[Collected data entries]
=== Begin Enclosure ===
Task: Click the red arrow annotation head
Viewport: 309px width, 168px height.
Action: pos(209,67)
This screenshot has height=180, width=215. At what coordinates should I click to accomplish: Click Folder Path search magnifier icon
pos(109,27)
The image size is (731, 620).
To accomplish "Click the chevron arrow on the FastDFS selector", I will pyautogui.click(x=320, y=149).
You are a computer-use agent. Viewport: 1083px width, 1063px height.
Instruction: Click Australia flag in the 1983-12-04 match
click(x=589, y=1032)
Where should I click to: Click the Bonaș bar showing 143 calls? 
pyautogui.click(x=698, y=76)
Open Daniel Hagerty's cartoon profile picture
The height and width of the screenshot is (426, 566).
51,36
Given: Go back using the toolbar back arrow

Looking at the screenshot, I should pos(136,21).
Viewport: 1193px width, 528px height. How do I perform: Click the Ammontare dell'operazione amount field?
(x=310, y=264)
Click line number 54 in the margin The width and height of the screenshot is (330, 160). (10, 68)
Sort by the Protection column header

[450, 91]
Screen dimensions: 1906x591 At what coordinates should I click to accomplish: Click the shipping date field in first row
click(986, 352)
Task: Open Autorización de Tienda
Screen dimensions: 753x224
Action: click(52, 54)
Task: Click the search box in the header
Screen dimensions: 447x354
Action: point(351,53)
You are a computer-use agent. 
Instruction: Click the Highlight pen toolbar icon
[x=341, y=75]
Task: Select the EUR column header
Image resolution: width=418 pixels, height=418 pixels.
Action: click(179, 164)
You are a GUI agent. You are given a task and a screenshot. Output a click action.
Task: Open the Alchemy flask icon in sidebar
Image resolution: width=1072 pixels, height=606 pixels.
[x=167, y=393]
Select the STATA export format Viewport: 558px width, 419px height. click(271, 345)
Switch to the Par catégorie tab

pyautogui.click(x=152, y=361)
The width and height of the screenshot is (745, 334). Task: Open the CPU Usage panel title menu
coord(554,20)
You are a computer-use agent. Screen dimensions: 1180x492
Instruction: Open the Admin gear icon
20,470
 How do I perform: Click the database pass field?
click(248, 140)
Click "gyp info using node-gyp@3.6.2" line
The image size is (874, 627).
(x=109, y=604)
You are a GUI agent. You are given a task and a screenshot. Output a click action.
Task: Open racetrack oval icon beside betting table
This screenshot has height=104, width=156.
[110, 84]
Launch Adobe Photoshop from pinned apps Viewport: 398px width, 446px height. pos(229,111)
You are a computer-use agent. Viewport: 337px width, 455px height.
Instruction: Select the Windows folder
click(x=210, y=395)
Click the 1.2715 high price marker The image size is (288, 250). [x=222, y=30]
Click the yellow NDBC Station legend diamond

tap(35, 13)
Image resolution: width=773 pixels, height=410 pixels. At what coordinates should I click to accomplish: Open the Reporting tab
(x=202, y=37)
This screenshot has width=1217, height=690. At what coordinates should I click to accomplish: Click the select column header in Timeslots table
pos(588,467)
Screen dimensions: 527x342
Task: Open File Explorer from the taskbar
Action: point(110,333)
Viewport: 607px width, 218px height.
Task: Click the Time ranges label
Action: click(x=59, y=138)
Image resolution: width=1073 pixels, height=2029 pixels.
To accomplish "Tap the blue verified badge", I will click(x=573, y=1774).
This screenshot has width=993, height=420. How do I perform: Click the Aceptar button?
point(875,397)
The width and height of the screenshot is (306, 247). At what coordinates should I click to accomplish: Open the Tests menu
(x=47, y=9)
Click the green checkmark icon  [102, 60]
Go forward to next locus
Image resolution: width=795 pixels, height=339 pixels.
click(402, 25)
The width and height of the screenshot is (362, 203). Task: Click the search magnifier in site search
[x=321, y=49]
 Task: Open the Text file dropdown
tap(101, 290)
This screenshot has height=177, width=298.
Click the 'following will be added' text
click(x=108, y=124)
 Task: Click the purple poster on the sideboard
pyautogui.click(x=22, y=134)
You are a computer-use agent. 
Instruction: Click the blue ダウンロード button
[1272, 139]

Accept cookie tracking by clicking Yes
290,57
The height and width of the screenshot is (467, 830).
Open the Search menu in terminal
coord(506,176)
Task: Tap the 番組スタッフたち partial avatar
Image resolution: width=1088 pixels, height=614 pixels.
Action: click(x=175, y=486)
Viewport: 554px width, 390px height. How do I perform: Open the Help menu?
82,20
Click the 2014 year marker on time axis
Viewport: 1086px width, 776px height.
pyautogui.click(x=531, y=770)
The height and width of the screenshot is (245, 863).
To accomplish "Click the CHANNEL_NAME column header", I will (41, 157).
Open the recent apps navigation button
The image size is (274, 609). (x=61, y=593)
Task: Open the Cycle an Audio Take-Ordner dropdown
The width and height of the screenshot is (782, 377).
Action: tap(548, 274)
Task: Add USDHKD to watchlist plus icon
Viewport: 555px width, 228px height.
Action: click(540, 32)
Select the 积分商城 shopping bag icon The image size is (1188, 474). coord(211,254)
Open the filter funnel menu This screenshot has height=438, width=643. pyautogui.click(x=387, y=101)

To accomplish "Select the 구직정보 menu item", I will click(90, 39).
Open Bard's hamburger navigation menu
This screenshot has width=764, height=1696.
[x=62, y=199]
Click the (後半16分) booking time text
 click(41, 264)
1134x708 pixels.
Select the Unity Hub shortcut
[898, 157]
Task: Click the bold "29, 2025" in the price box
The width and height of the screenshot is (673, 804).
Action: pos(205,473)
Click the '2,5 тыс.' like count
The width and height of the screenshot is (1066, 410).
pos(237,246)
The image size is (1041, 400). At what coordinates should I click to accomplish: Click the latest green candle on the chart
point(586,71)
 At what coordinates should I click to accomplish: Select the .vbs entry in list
=== End Enclosure ===
What you need to do:
This exercise requires all the entries to be written out again exactly.

Solution to this exercise:
Task: Click the red arrow annotation head
Viewport: 309px width, 168px height.
Action: pos(209,67)
This screenshot has height=180, width=215. At what coordinates should I click to accomplish: Click Folder Path search magnifier icon
pos(109,27)
The image size is (731, 620).
To accomplish "Click the chevron arrow on the FastDFS selector", I will pyautogui.click(x=320, y=149).
You are a computer-use agent. Viewport: 1083px width, 1063px height.
Instruction: Click Australia flag in the 1983-12-04 match
click(x=589, y=1032)
Where should I click to: Click the Bonaș bar showing 143 calls? 
pyautogui.click(x=698, y=76)
Open Daniel Hagerty's cartoon profile picture
The height and width of the screenshot is (426, 566).
51,36
Given: Go back using the toolbar back arrow

Looking at the screenshot, I should pos(136,21).
Viewport: 1193px width, 528px height. How do I perform: Click the Ammontare dell'operazione amount field?
(x=310, y=264)
Click line number 54 in the margin The width and height of the screenshot is (330, 160). (10, 68)
Sort by the Protection column header

[450, 91]
Screen dimensions: 1906x591 At what coordinates should I click to accomplish: Click the shipping date field in first row
click(986, 352)
Task: Open Autorización de Tienda
Screen dimensions: 753x224
Action: click(52, 54)
Task: Click the search box in the header
Screen dimensions: 447x354
Action: point(351,53)
You are a computer-use agent. 
Instruction: Click the Highlight pen toolbar icon
[x=341, y=75]
Task: Select the EUR column header
Image resolution: width=418 pixels, height=418 pixels.
Action: click(179, 164)
You are a GUI agent. You are given a task and a screenshot. Output a click action.
Task: Open the Alchemy flask icon in sidebar
Image resolution: width=1072 pixels, height=606 pixels.
[x=167, y=393]
Select the STATA export format Viewport: 558px width, 419px height. click(271, 345)
Switch to the Par catégorie tab

pyautogui.click(x=152, y=361)
The width and height of the screenshot is (745, 334). Task: Open the CPU Usage panel title menu
coord(554,20)
You are a computer-use agent. Screen dimensions: 1180x492
Instruction: Open the Admin gear icon
20,470
 How do I perform: Click the database pass field?
click(248, 140)
Click "gyp info using node-gyp@3.6.2" line
The image size is (874, 627).
(x=109, y=604)
You are a GUI agent. You are given a task and a screenshot. Output a click action.
Task: Open racetrack oval icon beside betting table
This screenshot has height=104, width=156.
[110, 84]
Launch Adobe Photoshop from pinned apps Viewport: 398px width, 446px height. pos(229,111)
You are a computer-use agent. Viewport: 337px width, 455px height.
Instruction: Select the Windows folder
click(x=210, y=395)
Click the 1.2715 high price marker The image size is (288, 250). [x=222, y=30]
Click the yellow NDBC Station legend diamond

tap(35, 13)
Image resolution: width=773 pixels, height=410 pixels. At what coordinates should I click to accomplish: Open the Reporting tab
(x=202, y=37)
This screenshot has width=1217, height=690. At what coordinates should I click to accomplish: Click the select column header in Timeslots table
pos(588,467)
Screen dimensions: 527x342
Task: Open File Explorer from the taskbar
Action: point(110,333)
Viewport: 607px width, 218px height.
Task: Click the Time ranges label
Action: click(x=59, y=138)
Image resolution: width=1073 pixels, height=2029 pixels.
To accomplish "Tap the blue verified badge", I will click(x=573, y=1774).
This screenshot has width=993, height=420. How do I perform: Click the Aceptar button?
point(875,397)
The width and height of the screenshot is (306, 247). At what coordinates should I click to accomplish: Open the Tests menu
(x=47, y=9)
Click the green checkmark icon  [102, 60]
Go forward to next locus
Image resolution: width=795 pixels, height=339 pixels.
click(402, 25)
The width and height of the screenshot is (362, 203). Task: Click the search magnifier in site search
[x=321, y=49]
 Task: Open the Text file dropdown
tap(101, 290)
This screenshot has height=177, width=298.
Click the 'following will be added' text
click(x=108, y=124)
 Task: Click the purple poster on the sideboard
pyautogui.click(x=22, y=134)
You are a computer-use agent. 
Instruction: Click the blue ダウンロード button
[1272, 139]

Accept cookie tracking by clicking Yes
290,57
The height and width of the screenshot is (467, 830).
Open the Search menu in terminal
coord(506,176)
Task: Tap the 番組スタッフたち partial avatar
Image resolution: width=1088 pixels, height=614 pixels.
Action: click(x=175, y=486)
Viewport: 554px width, 390px height. How do I perform: Open the Help menu?
82,20
Click the 2014 year marker on time axis
Viewport: 1086px width, 776px height.
pyautogui.click(x=531, y=770)
The height and width of the screenshot is (245, 863).
To accomplish "Click the CHANNEL_NAME column header", I will (41, 157).
Open the recent apps navigation button
The image size is (274, 609). (x=61, y=593)
Task: Open the Cycle an Audio Take-Ordner dropdown
The width and height of the screenshot is (782, 377).
Action: tap(548, 274)
Task: Add USDHKD to watchlist plus icon
Viewport: 555px width, 228px height.
Action: click(540, 32)
Select the 积分商城 shopping bag icon The image size is (1188, 474). coord(211,254)
Open the filter funnel menu This screenshot has height=438, width=643. pyautogui.click(x=387, y=101)

To accomplish "Select the 구직정보 menu item", I will click(90, 39).
Open Bard's hamburger navigation menu
This screenshot has width=764, height=1696.
[x=62, y=199]
Click the (後半16分) booking time text
 click(41, 264)
1134x708 pixels.
Select the Unity Hub shortcut
[898, 157]
Task: Click the bold "29, 2025" in the price box
The width and height of the screenshot is (673, 804).
Action: pos(205,473)
Click the '2,5 тыс.' like count
The width and height of the screenshot is (1066, 410).
pos(237,246)
The image size is (1041, 400). At what coordinates should I click to accomplish: Click the latest green candle on the chart
point(586,71)
 At what coordinates should I click to accomplish: Select the .vbs entry in list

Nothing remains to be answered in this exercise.